Je dirais qu’on a réussi à terminer ce projet par magie. Il restait du montage et nous tenions à ce qu’il y ait une vraie post-production avec étalonnage et mixage, ce qui n’est pas toujours le cas dans le webdoc…

Nous avons financé cela par du crowdfunding (sur Kisskissbankbank), un mécène du réseau professionnel du réalisateur qui a donné 2.500 euros via sa fondation, et nous avons grappillé 1.000 euros auprès de La Croix et la FNAS, une fédération d’associations.

Enfin, le patron du cinéma l’Alhambra à Marseille nous a ouvert sa salle. Il nous a accueilli pour une projection sans rien nous faire payer. On a tenu aussi à faire une projection à Paris, aux Ateliers Varan, qui ont financé la projection.

Par cette succession de petits miracles, il y a un buzz qui s’est crée pendant quelques semaines.

Alexandre Cornu & Nicole Levigne - © Caroline Dubois
Alexandre Cornu & Nicole Levigne – © Caroline Dubois

Ça semble un peu « maso » vu de l’extérieur… Pour une prod reconnue, c’est se placer dans la position du petit débutant obligé d’aller grappiller des financements…

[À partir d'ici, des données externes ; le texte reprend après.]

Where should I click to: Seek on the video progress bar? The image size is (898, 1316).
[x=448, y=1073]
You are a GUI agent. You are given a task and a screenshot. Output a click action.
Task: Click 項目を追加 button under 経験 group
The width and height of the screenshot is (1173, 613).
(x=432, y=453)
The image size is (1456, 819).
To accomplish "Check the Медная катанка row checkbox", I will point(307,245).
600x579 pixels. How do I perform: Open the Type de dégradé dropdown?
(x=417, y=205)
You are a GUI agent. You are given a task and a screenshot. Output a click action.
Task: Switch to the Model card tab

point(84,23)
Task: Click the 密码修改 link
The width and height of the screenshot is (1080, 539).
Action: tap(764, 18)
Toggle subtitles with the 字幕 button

Nicole Levigne – Oui, mais ce que nous avons gagné dans ce cas là, c’est une totale liberté éditoriale. Le réalisateur est allé au bout de sa proposition. A aucun moment je n’ai dû lui dire « attention », quand il voulait être radical. Ça peut arriver dans le documentaire classique que le diffuseur dise : « on ne comprend pas le début, il faut le refaire » ou « il y a besoin d’une voix off parce que ce n’est pas suffisamment clair »… Ils connaissent leur public, ils ont des demandes justifiées.

Mais dans le cas de ce webdoc, c’était assez grisant parce qu’on pouvait faire tout ce que proposait Emmanuel, dans la mesure où c’était pertinent par rapport au sujet. C’était un luxe ! C’est assez rare et ça ne peut rester à mon avis qu’un laboratoire.

Alexandre Cornu – On fait ce qu’on veut ! On peut travailler sur des formes courtes ou longues, de l’image fixe et animée, de la 3D… On travaille avec des jeunes gens nouveaux, dont je ne connaissais pas le métier, qui ne parlent pas la même langue que nous. C’est ce champ de possibilités qui m’a intéressé. La contrepartie de ce grand espace de liberté, c’est qu’on est libre mais pauvre.

Êtes-vous en train de me dire que le webdocumentaire permet de faire du documentaire de création ?

Nicole LevigneJe suis plus pessimiste. On a réussi à faire ce webdoc en dehors des circuits, c’est comme une parenthèse enchantée. Il va bien falloir financer ce genre de productions à un moment et le formatage va nous rattraper. Par ailleurs, le documentaire de création demande un peu de temps pour rentrer dans un univers. J’ai du mal à croire que ça puisse coller avec l’usage du web et ses statistiques d’utilisation. Ou alors sous des formats extrêmement courts, très novateurs, comme ce que peut faire l’ONF, avec des recherches graphiques, narratives, amenées par des professionnels nouveaux, des gens qui sont de la génération Internet. Ce serait une mutation, pas forcément du documentaire d’auteur comme on le connaît

terrescommunes35Il y a une dichotomie entre la nécessité de rentrer dans une case pour être financé par une chaine de télévision et la volonté du CNC de ne supporter que des projets très expérimentaux.

Alexandre Cornu J’ai le sentiment qu’il y a eu dans de nombreux webdocs une mode des choses complexes, et qu’on revient aujourd’hui vers quelque chose de très simple. C’est à dire qu’une fois que vous avez compris comment on clique sur 4 trucs pour rentrer dedans, les internautes se désintéressent, ils ont fait le tour et c’est le contenu qui passe à la trappe. On revient maintenant vers une manière simple de montrer un contenu fort.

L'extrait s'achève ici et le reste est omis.